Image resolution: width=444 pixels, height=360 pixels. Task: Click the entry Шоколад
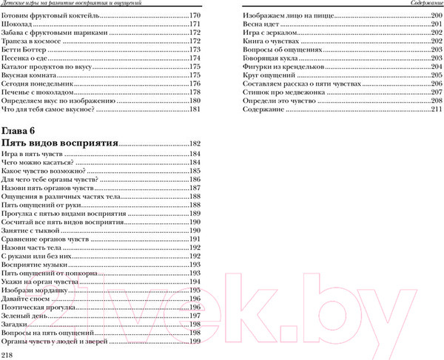[19, 25]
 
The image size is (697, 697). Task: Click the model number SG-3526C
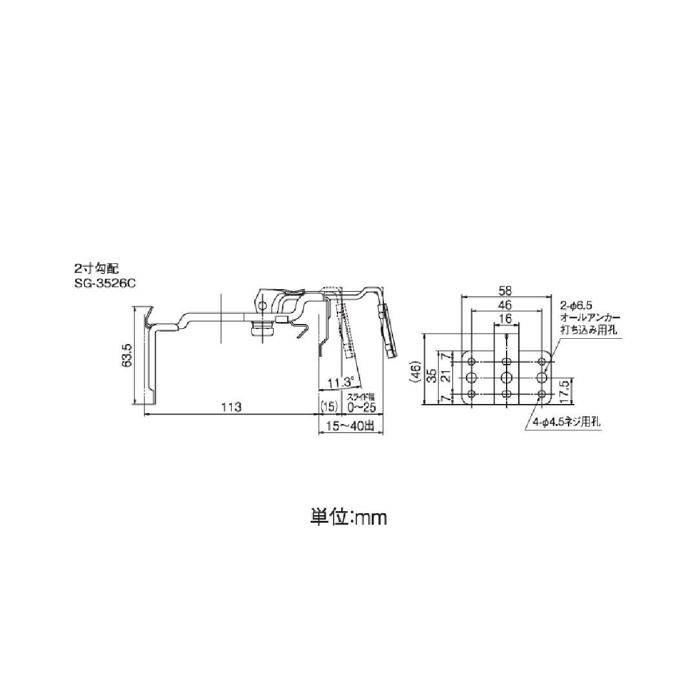coord(105,282)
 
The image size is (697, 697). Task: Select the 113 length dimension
coord(231,407)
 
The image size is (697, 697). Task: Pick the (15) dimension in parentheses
coord(329,407)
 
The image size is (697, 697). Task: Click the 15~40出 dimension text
coord(350,425)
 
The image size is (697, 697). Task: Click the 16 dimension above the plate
coord(505,318)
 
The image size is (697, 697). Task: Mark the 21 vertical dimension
coord(445,376)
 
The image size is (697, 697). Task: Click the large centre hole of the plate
coord(507,376)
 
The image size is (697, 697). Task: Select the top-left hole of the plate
coord(472,360)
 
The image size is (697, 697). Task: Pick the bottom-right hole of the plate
coord(541,393)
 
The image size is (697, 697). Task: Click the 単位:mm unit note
coord(348,518)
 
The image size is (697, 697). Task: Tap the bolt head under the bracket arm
coord(263,330)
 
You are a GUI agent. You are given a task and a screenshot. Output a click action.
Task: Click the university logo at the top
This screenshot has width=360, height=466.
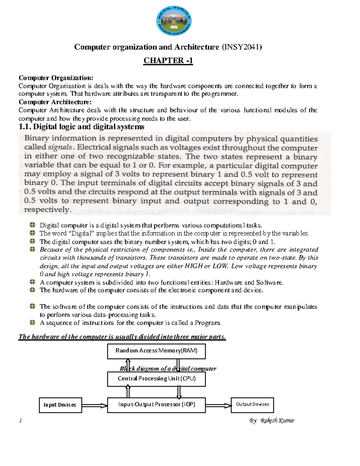174,21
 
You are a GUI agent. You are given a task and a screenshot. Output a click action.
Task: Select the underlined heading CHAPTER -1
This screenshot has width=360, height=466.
168,61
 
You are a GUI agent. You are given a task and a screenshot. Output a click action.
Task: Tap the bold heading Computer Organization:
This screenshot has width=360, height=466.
56,78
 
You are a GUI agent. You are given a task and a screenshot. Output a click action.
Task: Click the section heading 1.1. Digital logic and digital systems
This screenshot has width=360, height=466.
81,127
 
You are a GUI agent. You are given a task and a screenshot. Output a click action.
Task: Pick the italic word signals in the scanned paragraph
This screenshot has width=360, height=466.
60,147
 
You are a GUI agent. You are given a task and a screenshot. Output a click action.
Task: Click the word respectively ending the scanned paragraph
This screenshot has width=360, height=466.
47,210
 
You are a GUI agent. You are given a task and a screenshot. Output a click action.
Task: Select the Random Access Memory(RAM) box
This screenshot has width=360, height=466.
156,351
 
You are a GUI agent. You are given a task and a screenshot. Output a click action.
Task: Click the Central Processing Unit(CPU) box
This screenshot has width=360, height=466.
156,379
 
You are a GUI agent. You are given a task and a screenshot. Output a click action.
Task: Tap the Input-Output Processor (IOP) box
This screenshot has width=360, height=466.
156,404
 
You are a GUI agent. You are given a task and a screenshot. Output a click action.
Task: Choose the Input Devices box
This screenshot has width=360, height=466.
60,405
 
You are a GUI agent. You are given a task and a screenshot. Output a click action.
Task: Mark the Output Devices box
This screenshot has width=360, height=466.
252,404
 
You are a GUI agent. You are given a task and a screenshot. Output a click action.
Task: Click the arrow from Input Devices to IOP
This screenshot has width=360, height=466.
94,406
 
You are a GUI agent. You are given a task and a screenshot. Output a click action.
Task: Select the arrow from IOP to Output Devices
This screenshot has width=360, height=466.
218,406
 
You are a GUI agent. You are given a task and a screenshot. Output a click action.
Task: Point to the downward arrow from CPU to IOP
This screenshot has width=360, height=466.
179,392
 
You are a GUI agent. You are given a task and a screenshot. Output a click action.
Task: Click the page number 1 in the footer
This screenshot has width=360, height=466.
20,421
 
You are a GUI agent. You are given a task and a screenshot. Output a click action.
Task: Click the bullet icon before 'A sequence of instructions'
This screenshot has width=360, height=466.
33,323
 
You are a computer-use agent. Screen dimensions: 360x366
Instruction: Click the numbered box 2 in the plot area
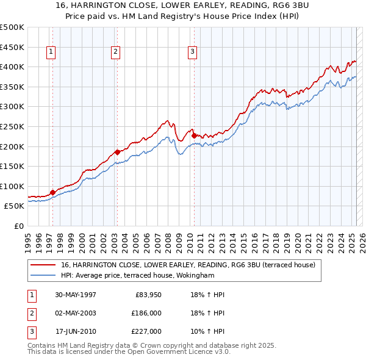coord(115,52)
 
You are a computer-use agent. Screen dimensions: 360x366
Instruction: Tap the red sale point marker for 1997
coord(52,192)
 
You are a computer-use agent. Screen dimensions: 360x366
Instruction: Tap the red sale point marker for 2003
coord(117,152)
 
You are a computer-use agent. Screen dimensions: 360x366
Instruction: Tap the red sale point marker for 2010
coord(194,135)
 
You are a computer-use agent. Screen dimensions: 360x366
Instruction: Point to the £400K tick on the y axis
coord(12,67)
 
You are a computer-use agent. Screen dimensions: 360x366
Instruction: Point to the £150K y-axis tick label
coord(12,166)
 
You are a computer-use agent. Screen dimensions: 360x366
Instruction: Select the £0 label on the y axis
coord(18,226)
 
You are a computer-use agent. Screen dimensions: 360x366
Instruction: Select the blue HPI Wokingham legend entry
coord(137,275)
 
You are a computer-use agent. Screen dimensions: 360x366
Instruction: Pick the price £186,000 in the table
coord(146,313)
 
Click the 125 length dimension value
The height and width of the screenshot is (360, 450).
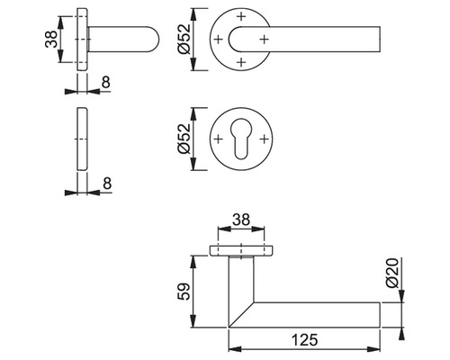tap(304, 340)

---

• [SHORT TASK]: Starting at the line that contains "The image size is (697, 697). Task: Click the 15~40出" and ending after the line that contains "coord(263,330)", reproduce those lines of the items, requests included, multiplying each coordinate in the answers by 2.3 and rounding to the nearest whole number, with halves rounded up. Leave every number in the requests unchanged.

• [REPLY TO THE TASK]:
The image size is (697, 697). Task: Click the 15~40出 dimension text
coord(805,978)
 
The image size is (697, 697). Task: Click the 16 dimension above the plate
coord(1162,731)
 
The image size is (697, 697). Task: Mark the 21 vertical dimension
coord(1024,865)
 
The image size is (697, 697). Task: Click the large centre hole of the plate
coord(1166,865)
 
The image size is (697, 697). Task: Select the top-left hole of the plate
coord(1086,828)
 
The image size is (697, 697). Task: Pick the bottom-right hole of the plate
coord(1244,904)
 
The image size is (697, 697). Task: Click the 単位:mm unit note
coord(800,1191)
 
The image size is (697, 697). Task: Tap the bolt head under the bracket arm
coord(605,759)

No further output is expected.